Add to the mystery, they’re all by artists whose pages were populated by the automated metadata agents. I eventually got tired of the anomalies those agents created in my music library and turned them off, but some artist “pages” were generated from them along the line. The trick is, I can’t figure out how this would make a difference. Short of having more tags per album than I would normally use, nothing appears to be improperly formatted or corrupted.
I tried to pick through the logs from my iOS device, but wasn’t able to find any obvious errors or warnings in all that text.
If anyone else has run into this or has any suggestions, I’m all ears. Considering the playlist partially downloads and is 11 days long, it’s hardly the end of the world, but I would like to resolve this sooner rather than later.
This might be a long shot… but with 1000+ songs you’ll have quite a sizable download. Does your iPhone still have sufficient space or could it stop downloading more items because it’s running out of space (or space allocated to download media to Plex)?

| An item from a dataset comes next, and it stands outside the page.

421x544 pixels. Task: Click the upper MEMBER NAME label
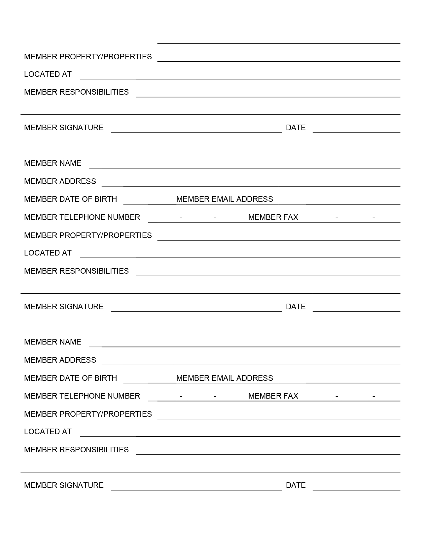(x=53, y=163)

Fair question, but storage shouldn’t be an issue here. I’ve got approx. 57 GB allocated for Plex and it’s only using 38.5 GB as of the moment and the amount of free space the app is reporting seems correct.

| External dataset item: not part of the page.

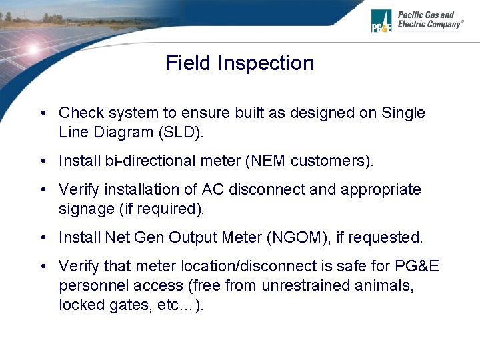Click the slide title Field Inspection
pos(239,63)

Something I forgot to mention in my initial post: the app tends to freeze and even crash out because of these download errors. If I had to guess, it keeps trying to check what’s queued against what’s on the server and it’s as if all bandwidth gets allocated to that check - whether on mobile data or Wi-fi, it behaves the same.

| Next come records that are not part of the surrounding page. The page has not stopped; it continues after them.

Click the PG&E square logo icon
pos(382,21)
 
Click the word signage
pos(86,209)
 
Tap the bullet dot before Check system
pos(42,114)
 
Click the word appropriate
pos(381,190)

Here’s the most recent set of logs from the device. The phone was cycling between attempting/failing the files in question when I generated this. It’s been doing that all evening.
I’m guessing not, but has there been any feedback from those logs?
Barring that, any ideas I can try to get around these glitches?
For an added bit of info, I think we can eliminate the source of metadata as the culprit. I took one of the problem artists, deleted the artist totally from my server and then re-added the files, which resulted in a brand new artist profile. After adding albums back to the playlist I’m downloading to my phone, they’re still failing to pull down.
A bit counter-productive, but at least it’s another data point.
As an aside, I’ve had an intermittent issue which may or may not be connected and which has only been present since the iOS 15 upgrade. Every once in a while, power cycling the phone will reset the Plex app to the extent that not only do I need to log in as if for the first time, but it also has shed ANY user settings that were in place before. Could just be some iOS junk that has no bearing here, but thought I’d mention it just in case.
Ok, not sure if this is in any way useful, but I’ve got one other data point.
After having the app itself freeze repeatedly and crash during playback (presumably because of the Download function having a fit), I just cleared out the Download queue. The app was still unstable as hell, but at least it was responsive before shutting itself down five seconds into a playback.
I read a few other threads on here about iOS and Downloads issues and saw some people attempting to only download a portion of what they were after. I set one album to download.
It consistently failed when part of the playlist I use to keep my queue simple. This time, the process started and jumped to “Error Downloading 10 Files” damn near instantaneously. The problem is nothing, if not consistent.
I’m guessing the app is trying to start hundreds of downloads at once when it starts encountering friction. I’d assume the problem was the size of the playlist I’m attempting to download, but the app DOES successfully download about 1400 files which aren’t in any particular order, alphabetically or otherwise and it still fails when it’s just 10 of the problem files in isolation.